Dhika melajukan mobilnya tanpa arah tujuan, air matanya terus mengalir membasahi pipi tanpa diminta. Sesekali Dhika mengusap air mata yang mengalir membasahi pipinya. Ucapan Thalita terus terngiang di telinganya. Membuat hatinya semakin di remas-remas, rasanya sangatlah perih. Aku menghentikan mobilku di pinggir jalan, dan kebetulan ini di daerah yang mau menuju puncak. Dhika mampu menatap hamparan kebun teh di pinggir jalan. Dhika masih duduk di kursi pengemudi dengan pintu mobil yang sudah dibuka. Atap mobil yang terbuka, karena saat ini Dhika tengah memakai mobil sport Jaguar F-Type roars onto local roads. Dhika merogoh sebungkus rokok dari dalam tasnya dan membakar ujungnya dengan api. Dhika menyandarkan kepalanya ke kepala jok mobil dan menatap langit biru sambil mengepulkan asap rokok dari mulutnya.

'Kenapa dia dengan mudahnya menyuruhku untuk melupakannya dan menjalani hidup tanpanya. Apa dia tidak penah mengerti, aku begitu mencintainya dan menginginkannya. Bagaimana bisa aku melupakannya? Bagaimana aku bisa menjalani hidup ini tanpa bayang-bayang dia? 10 tahun saja tidak cukup untukku melupakannya, perasaan ini seperti sudah mendarah daging dengan tubuhku. Kamu tau Lita, kamu adalah alasanku bertahan hidup hingga detik ini. Kamu alasanku untuk selalu tersenyum. Dan bagaimana aku bisa hidup tanpa ada kamu? dan bagaimana bisa aku melepaskanmu? Tolong beritahu aku Lita. aku harus bagaimana?' Batin Dhika, air matanya menetes dari sudut matanya yang merah.

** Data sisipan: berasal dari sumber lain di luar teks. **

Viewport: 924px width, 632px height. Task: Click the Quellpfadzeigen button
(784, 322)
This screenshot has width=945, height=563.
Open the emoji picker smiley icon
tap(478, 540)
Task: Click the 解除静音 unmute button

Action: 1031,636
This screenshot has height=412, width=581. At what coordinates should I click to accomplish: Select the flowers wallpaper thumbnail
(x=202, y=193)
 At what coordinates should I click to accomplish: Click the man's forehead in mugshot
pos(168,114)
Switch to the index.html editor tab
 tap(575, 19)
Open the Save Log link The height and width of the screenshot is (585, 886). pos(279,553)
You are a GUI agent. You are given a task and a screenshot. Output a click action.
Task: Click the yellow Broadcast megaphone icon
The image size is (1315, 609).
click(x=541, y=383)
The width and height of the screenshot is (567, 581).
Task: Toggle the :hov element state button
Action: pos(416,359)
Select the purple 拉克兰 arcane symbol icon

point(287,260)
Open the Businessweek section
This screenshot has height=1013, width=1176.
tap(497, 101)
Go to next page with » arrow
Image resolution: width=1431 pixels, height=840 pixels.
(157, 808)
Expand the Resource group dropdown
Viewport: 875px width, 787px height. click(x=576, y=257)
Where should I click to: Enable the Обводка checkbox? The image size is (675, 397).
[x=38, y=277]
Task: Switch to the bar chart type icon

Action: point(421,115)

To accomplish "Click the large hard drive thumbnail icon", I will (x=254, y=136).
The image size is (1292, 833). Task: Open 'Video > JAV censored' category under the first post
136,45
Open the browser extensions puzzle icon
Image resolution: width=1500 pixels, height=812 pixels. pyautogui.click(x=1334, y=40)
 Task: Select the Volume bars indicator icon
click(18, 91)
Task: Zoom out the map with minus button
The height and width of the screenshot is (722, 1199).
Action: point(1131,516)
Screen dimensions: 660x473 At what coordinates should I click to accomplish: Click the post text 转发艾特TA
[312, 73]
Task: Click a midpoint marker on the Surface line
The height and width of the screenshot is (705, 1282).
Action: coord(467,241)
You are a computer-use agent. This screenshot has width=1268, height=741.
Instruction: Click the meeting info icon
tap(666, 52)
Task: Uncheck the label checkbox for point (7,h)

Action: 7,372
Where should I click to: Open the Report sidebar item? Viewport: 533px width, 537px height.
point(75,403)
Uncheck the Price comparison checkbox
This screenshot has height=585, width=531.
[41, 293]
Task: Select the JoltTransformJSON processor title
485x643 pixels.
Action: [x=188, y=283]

Sebatang rokok sudah habis dan kini Dhika membakar lagi rokok keduanya. Semalaman Dhika tidak berhenti merokok, bahkan sebelumnya Dhika tak pernah merokok sedikitpun. 'Kenapa? Kenapa Lita? kamu melakukannya lagi. Apa ini balasanmu padaku? Kamu tau, aku bahkan tidak mampu memikirkan satu orang perempuanpun yang layak menggantikanmu di dalam hidupku bahkan di dalam hatiku. Mungkin benar, perempuan yang lebih cantik darimu banyak, yang lebih pintar darimu ada dimana-mana, dan mungkin lebih segalanya darimu. Tetapi aku tidak membutuhkan kelebihan-kelebihan itu, aku hanya butuh kamu. hanya kamu Lita tidak yang lain. Karena cintaku hanya untukmu' batin Dhika. Dhika terus menghisap rokoknya dan mengepulkan asapnya ke atas. Handphonenya terus berdering. Tetapi Dhika tidak berniat untuk mengangkatnya. Tak lama Dhikapun merogoh handphone di dalam tasnya karena terus saja berdering. Dan nama Khairul muncul disana. Dhika tak ingin mengangkatnya, di lemparnya asal handphonenya yang terus berdering tanpa berhenti. Dhika baru saja mengingat kalau hari ini dia ada jadwal operasi. Dhika segera melempar rokoknya yang tengah dia hisap dan menjalankan mobilnya menuju rumah sakit.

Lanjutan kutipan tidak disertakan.